Si Yatim Palsu (2)

20 3 0
                                    

Aku sudah menyadari aku bukan anak yatim, entah sejak kapan. Mungkin bisik-bisik penghuni lama di Gang Candra 1 yang jadi burung pengantar kabar. Namun, sebelumnya aku berada pada masa di mana aku tidak bisa mempertanyakan hal itu pada Mama.

Pernah aku bertanya, "Ma, katanya Tiyas masih punya Bapak. Jadi, Tiyas bukan anak yatim."

Mama akan mengamuk dan berteriak, "Kalo bukan yatim terus Bapak lu mana? Mama sendirian yang ngurusin lu! Lu enggak punya Bapak! Bapak lu udah mati!"

Omelan Mama akan berlanjut dengan sumpah serapah yang cukup panjang. Kadang, diakhiri dengan tangisan. Membuatku merasa bersalah dan aku semakin takut untuk bertanya lebih jauh.

Kelas 4 SD, informasi itu pun terkuak. Aku mendapat jawaban pasti setelah ada anak-anak kecil yang usianya dibawahku, mengolok-olokku dengan suara keras.

"Ada anak haram! Ada anak haram! Eh, dia kan anak haram! Enggak ada bapaknya!" Anak-anak itu berteriak-teriak di dekat Pos RT 11, yang dekat dengan kontrakanku saat itu.

Belakangan, aku baru tahu anak-anak kecil itu mengolokku setelah mendengar seorang ibu-ibu menggosipi Mama. Rupanya, ibu-ibu ini tahu bahwa bapak kandungku masih hidup. Anak-anak yang mendengarkan, menelan mentah-mentah informasi itu hingga dijadikan sebuah kesenangan baru.

Karena aku yang semakin menuntut dan Mama tidak sanggup menjelaskan, tetangga yang mengenal Mama sejak sebelum aku dilahirkan, membantu memberi penjelasan. Mereka adalah Pakde Tohir dan Bukde Har.
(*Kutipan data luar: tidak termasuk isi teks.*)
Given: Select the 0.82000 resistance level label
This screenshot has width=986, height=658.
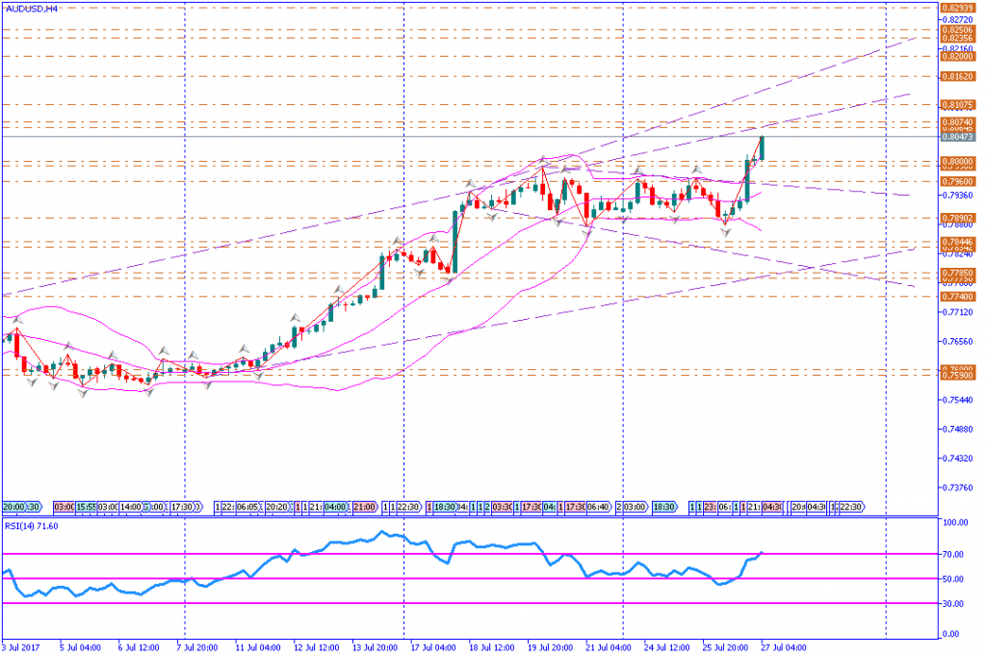Looking at the screenshot, I should (958, 56).
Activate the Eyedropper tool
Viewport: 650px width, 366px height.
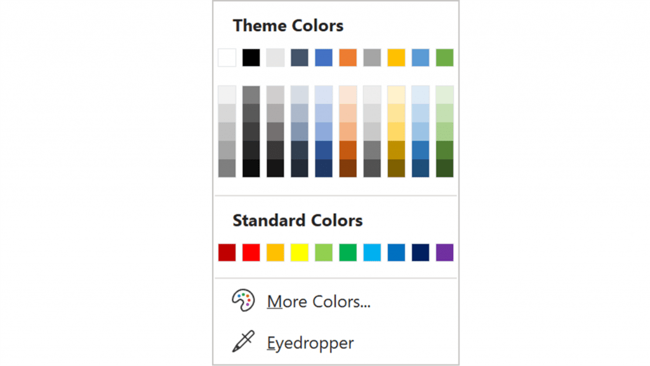pos(310,343)
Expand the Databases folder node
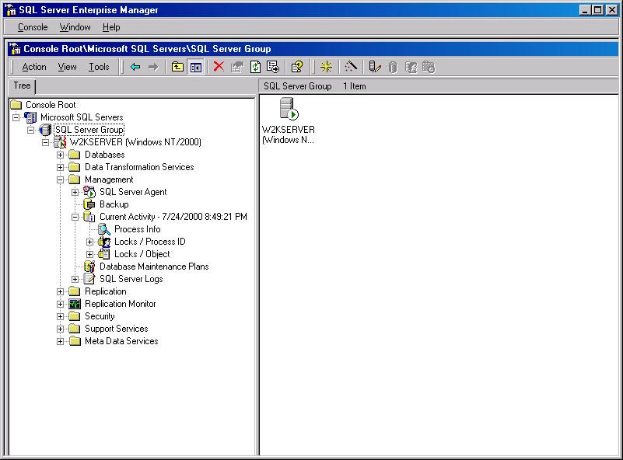 [61, 155]
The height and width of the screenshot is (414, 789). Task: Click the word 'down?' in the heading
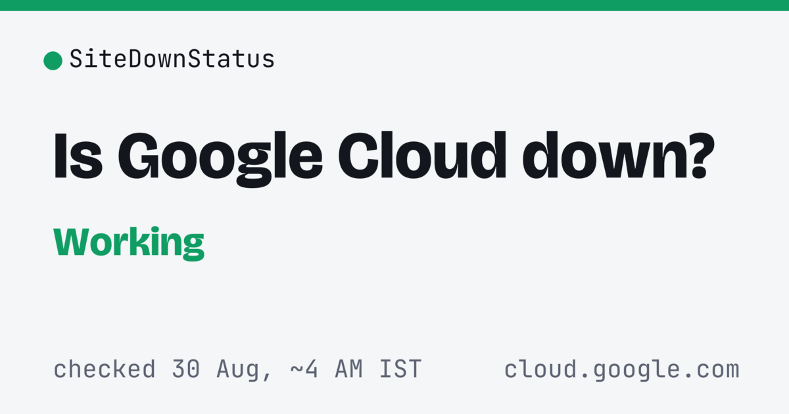(x=616, y=156)
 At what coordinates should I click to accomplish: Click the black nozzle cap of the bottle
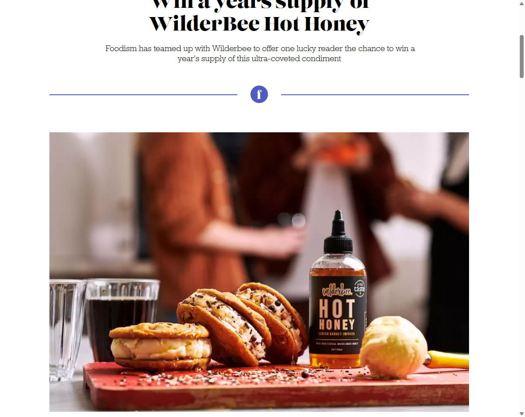(x=338, y=231)
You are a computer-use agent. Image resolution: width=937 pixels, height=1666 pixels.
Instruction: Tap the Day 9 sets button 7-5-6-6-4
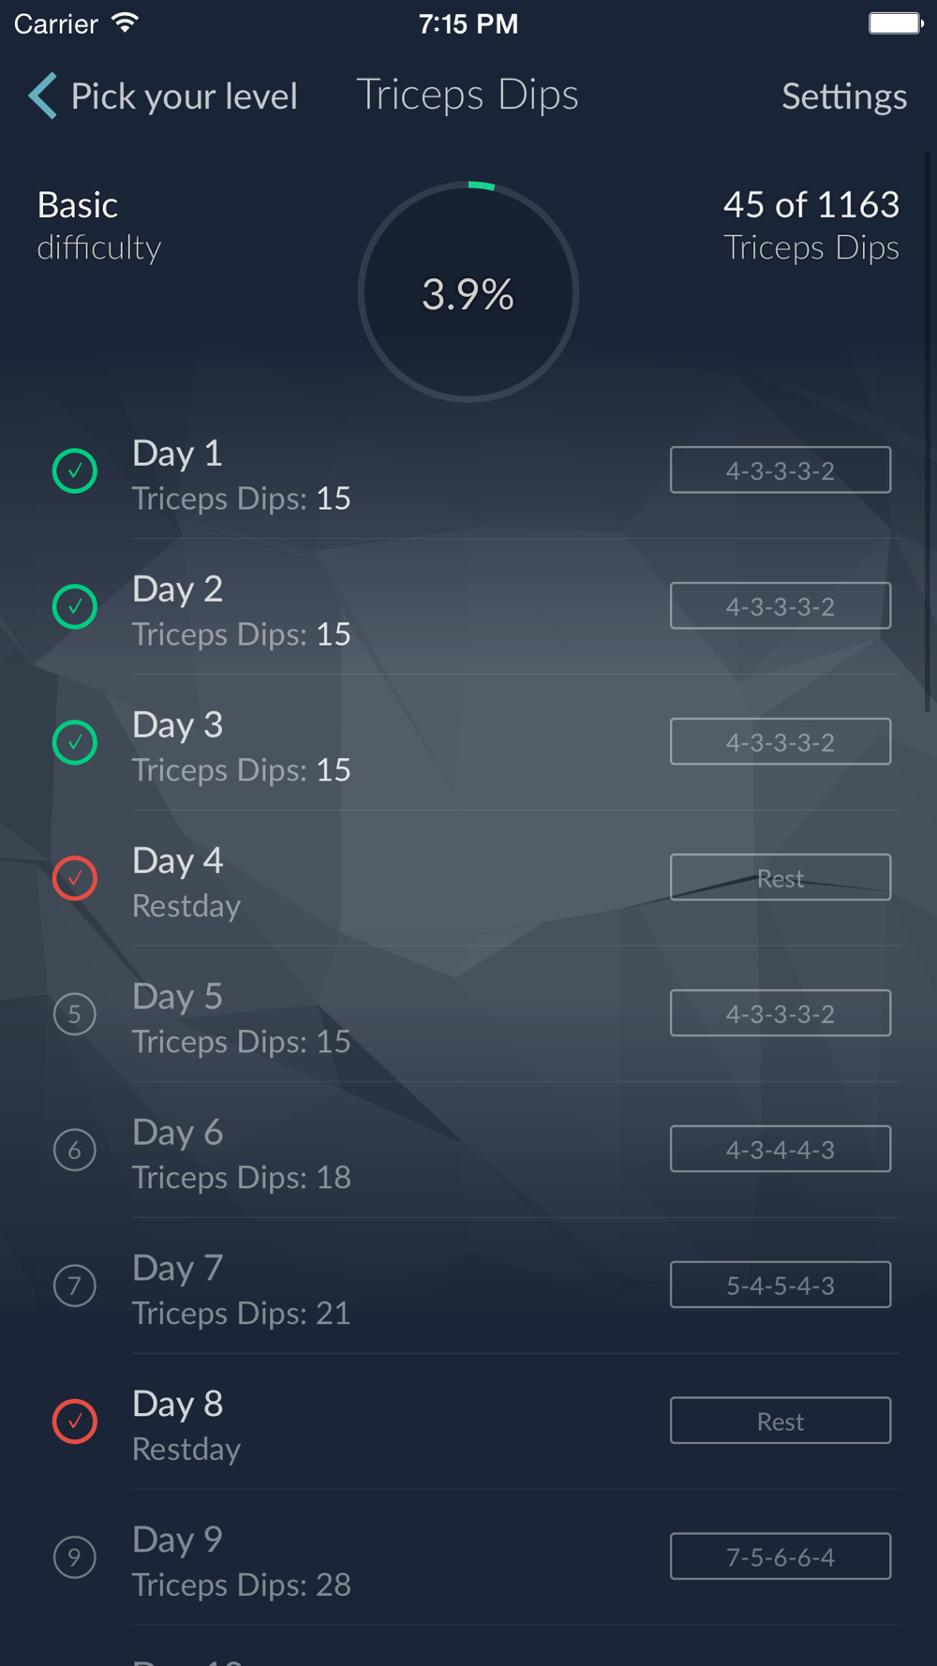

Mereka menjelaskan padaku tentang bapak kandungku yang meninggalkan Mama sejak usiaku 6 bulan dalam kandungan. Mama pun menjelaskan bahwa ia lebih suka menganggap Bapak sudah meninggal. Selain karena sakit hati yang dirasakan karena Bapak tidak bertanggung jawab sama sekali dalam mengurusku, Mama juga ingin lebih mudah dalam mengurus administrasi seperti saat masuk sekolah SD dulu. Berkas bertanda cerai mati pun disetujui oleh RT setempat, setelah mengetahui kondisi Mama saat itu.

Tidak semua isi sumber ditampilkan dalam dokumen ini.